Journées plus longues, davantage de travail seul, départs à la retraite non remplacés: les demandes patronales du CN vont à l'encontre d'un renforcement de la sécurité ferroviaire, estime le syndicat des Teamsters.

«Le CN essaie encore d'obtenir des concessions de notre part qui feraient en sorte que nos membres fassent de plus longues heures, qu'ils aient moins de temps de repos entre deux quarts de travail et qu'ils fassent plus de travail lorsqu'ils sont seuls, affirme Roland Hackl, dans une déclaration écrite que La Presse a obtenue.
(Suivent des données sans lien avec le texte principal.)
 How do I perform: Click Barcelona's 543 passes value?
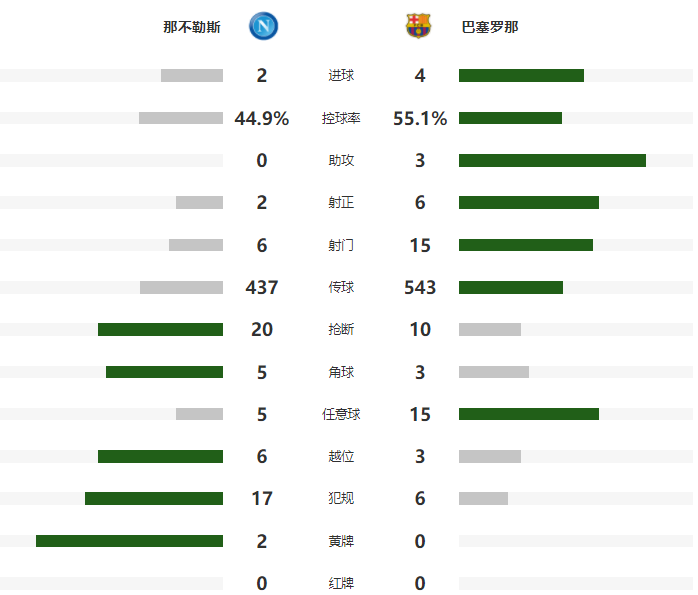point(420,287)
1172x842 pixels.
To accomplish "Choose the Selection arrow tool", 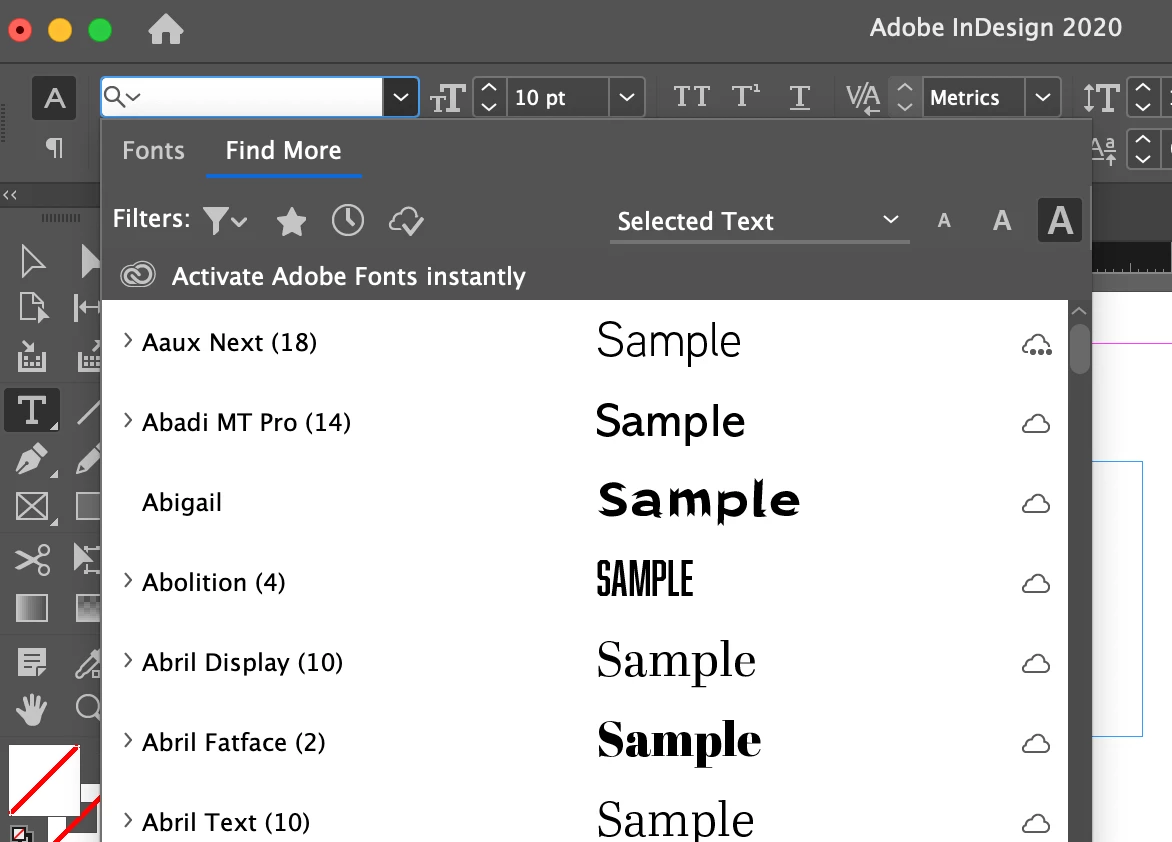I will tap(32, 261).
Nous sommes très inquiets de la façon dont ces concessions affecteraient la santé et la sécurité des Canadiens et de nos membres.»

Les Teamsters représentent 3300 employés du CN. La dernière convention collective est venue à échéance le 22 juillet dernier, quelques jours après la catastrophe ferroviaire de Lac-Mégantic.

La direction du CN n'a pas voulu commenter les affirmations du syndicat, sauf en termes généraux. «Le CN ne croit pas qu'aucune de ses propositions ne compromettrait la sécurité de ses opérations», a affirmé à La Presse Louis-Antoine Paquin, directeur régional, affaires publiques et gouvernementales, au CN.

Selon le syndicat, le CN affirme que ses demandes visent à «éliminer des restrictions artificielles». Mais ces concessions auraient pour effet de réduire le nombre de travailleurs et d'augmenter la charge de travail de ceux qui demeureraient.

«La tragédie de Lac-Mégantic ne doit pas avoir eu lieu en vain, affirme M. Hackl. La santé et la sécurité des travailleurs et du public sont non négociables.»

La sortie des Teamsters est survenue le jour même où le grand patron du CP, Hunter Harrison, affirmait dans une entrevue au Globe&Mail qu'un accident comme celui qui a rasé le centre-ville de Lac-Mégantic et tué 47 personnes pourrait se reproduire, faute d'une réglementation plus serrée.

«Nous devons améliorer les wagons-citernes, les chemins de fer doivent être plus sûrs et mieux exploités, et les employés doivent obéir aux règles», a affirmé M. Harrison.

Louanges et critiques

M. Harrison s'est fait connaître pour sa capacité à augmenter la rentabilité des chemins de fer, tant au CP qu'au CN, qu'il a dirigé de 2003 à 2009. Ses prouesses pour rentabiliser le CN ont d'ailleurs été soulignées en 2007 par le Globe&Mail, qui l'a nommé PDG de l'année.

Mais il a fait face à de nombreuses critiques au sujet des compromis que sa gestion pouvait impliquer pour les questions de sécurité. Récemment, le maire de Calgary a interpellé M. Harrison quand cinq wagons ont déraillé sur un pont ferroviaire peu après les inondations historiques qui ont frappé la ville cet été.

Depuis son arrivée à la tête de CP, M. Harrison a affirmé qu'il voulait éliminer 4500 emplois d'ici 2016. Parmi ceux-ci, il y a des inspecteurs chargés d'inspecter les wagons, ce que dénonçait le syndicat des Travailleurs canadiens de l'automobile, le mois dernier.

Au CN, selon de nombreuses déclarations syndicales, M. Harrison a mis la rentabilité avant toute autre considération, y compris la sécurité, et il est en train d'employer la même recette au CP.

«Si vous regardez ce qui s'est passé au CN quand il en a pris la direction, on est en train de vivre le même cauchemar [au CP], a affirmé cet été Rob Smith, directeur national des affaires législatives à la Conférence ferroviaire de Teamsters Canada. Le CP était un vaisseau amiral en termes de sécurité, mais il est en train de couler.»